Source document =>
________________________________________
Re: [HACKERS] [pgsql-advocacy] PGUpgrade WAS: Audio interview

2006-02-08 Thread Josh Berkus

Andrew,

This would be a very fine project for someone to pick up (maybe one of 
the corporate supporters could sponsor someone to work on it?)


We looked at it for Greenplum but just couldn't justify putting it near 
the top of the priority list.  The work/payoff ratio is terrible.


One justification for in-place upgrades is to be faster than 
dump/reload.  However, if we're assuming the possibility of new/modified 
header fields which could then cause page splits on pages which are 90% 
capacity,  then this time savings would be on the order of no more than 
50% of load time, not the 90% of load time required to justify the 
programming effort involved -- especially when you take into account 
needing to provide multiple conversions, e.g. 7.3--8.1, 7.4 -- 8.1, etc.


The second reason for in-place upgrade is for large databases where the 
owner does not have enough disk space for two complete copies of the 
database.  Again, this is not solvable; if we want in-place upgrade to 
be fault-tolerant, then we need the doubled disk space anyway (you could 
do a certain amount with compression, but you'd still need 150%-175% 
space so it's not much help).


Overall, it would be both easier and more effective to write a Slony 
automation wrapper which does the replication, population, and 
switchover for you.


--Josh

---(end of broadcast)---
TIP 5: don't forget to increase your free space map settings


Re: [HACKERS] [pgsql-advocacy] PGUpgrade WAS: Audio interview

2006-02-08 Thread Neil Conway
On Wed, 2006-02-08 at 11:55 -0800, Josh Berkus wrote:
 One justification for in-place upgrades is to be faster than 
 dump/reload.  However, if we're assuming the possibility of new/modified 
 header fields which could then cause page splits on pages which are 90% 
 capacity,  then this time savings would be on the order of no more than 
 50% of load time

Well, if you need to start shuffling heap tuples around, you also need
to update indexes, in addition to rewriting all the heap pages. This
would require work on the order of VACUUM FULL in the worst case, which
is pretty expensive.

However, we don't change the format of heap or index pages _that_ often.
An in-place upgrade script that worked when the heap/index page format
has not changed would still be valuable -- only the system catalog
format would need to be modified.

 The second reason for in-place upgrade is for large databases where the 
 owner does not have enough disk space for two complete copies of the 
 database.  Again, this is not solvable; if we want in-place upgrade to 
 be fault-tolerant, then we need the doubled disk space anyway

When the heap/index page format hasn't changed, we would only need to
backup the system catalogs, which would be far less expensive.

-Neil



---(end of broadcast)---
TIP 1: if posting/reading through Usenet, please send an appropriate
   subscribe-nomail command to [EMAIL PROTECTED] so that your
   message can get through to the mailing list cleanly


Re: [HACKERS] [pgsql-advocacy] PGUpgrade WAS: Audio interview

2006-02-08 Thread Rick Gigger


On Feb 8, 2006, at 12:55 PM, Josh Berkus wrote:


Andrew,

This would be a very fine project for someone to pick up (maybe  
one of the corporate supporters could sponsor someone to work on it?)
________________________________________
What you will do =>
(a) In the thread on in-place upgrades, how much disk space does Josh say would still be needed with compression?
(b) In the thread on in-place upgrades, which jobs would Josh's proposed Slony automation wrapper do?
(c) Quote the thread on in-place upgrades from "2006-02-08 Thread Josh" up to and including "ratio is terrible.".

Material supplied =>
________________________________________
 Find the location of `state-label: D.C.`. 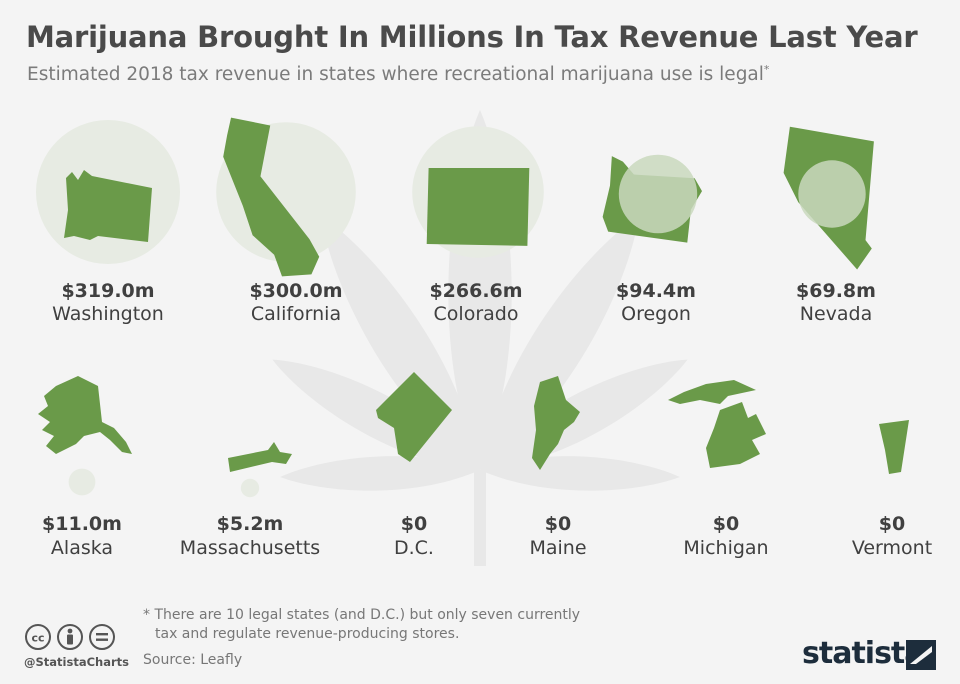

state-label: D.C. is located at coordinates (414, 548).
________________________________________
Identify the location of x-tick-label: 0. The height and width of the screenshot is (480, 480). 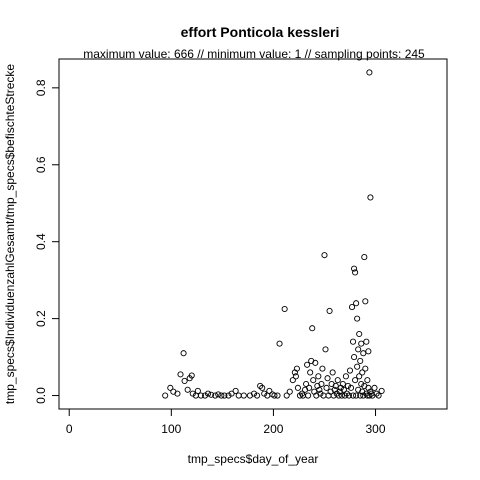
________________________________________
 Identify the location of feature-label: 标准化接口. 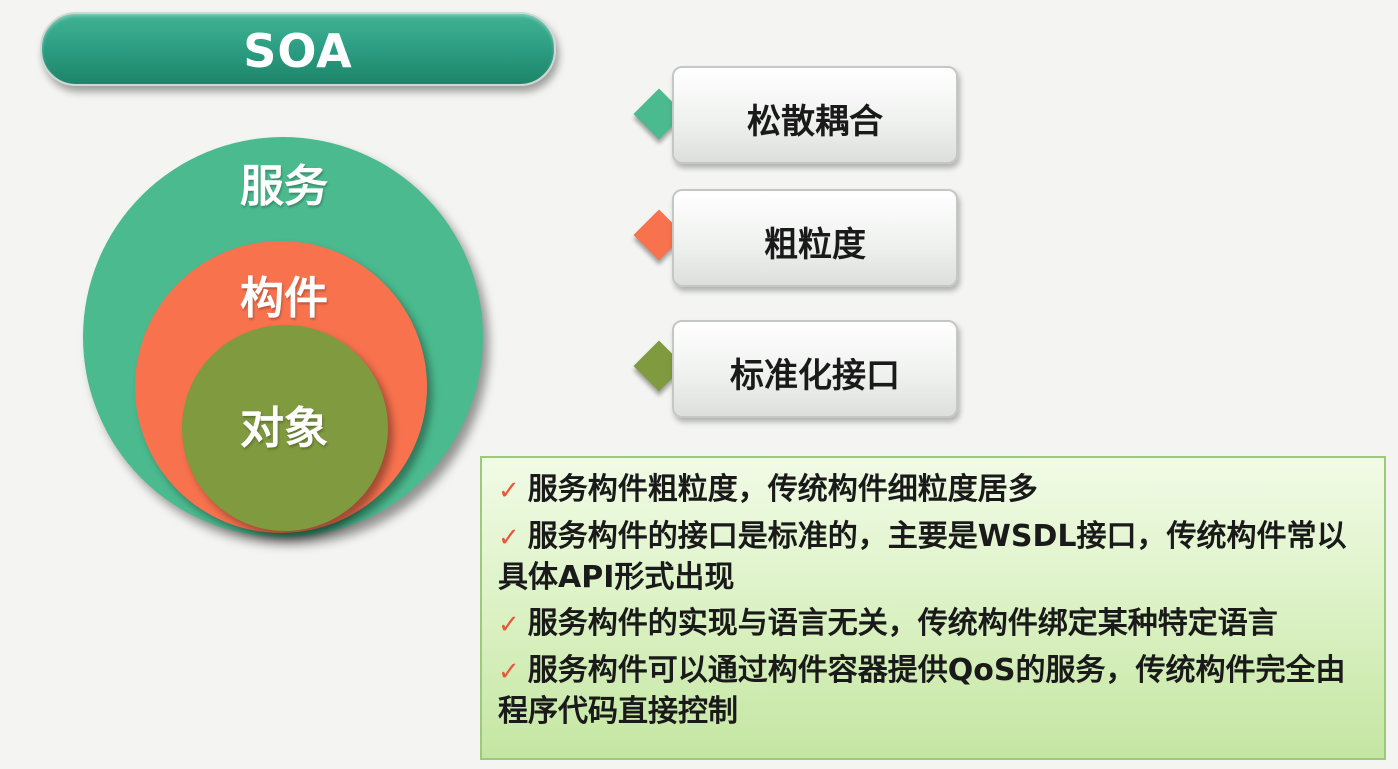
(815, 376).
________________________________________
Answers to the exercises =>
(a) 150%-175%

(b) Replication, population, and switchover.

(c)
2006-02-08 Thread Josh Berkus

Andrew,

This would be a very fine project for someone to pick up (maybe one of 
the corporate supporters could sponsor someone to work on it?)


We looked at it for Greenplum but just couldn't justify putting it near 
the top of the priority list.  The work/payoff ratio is terrible.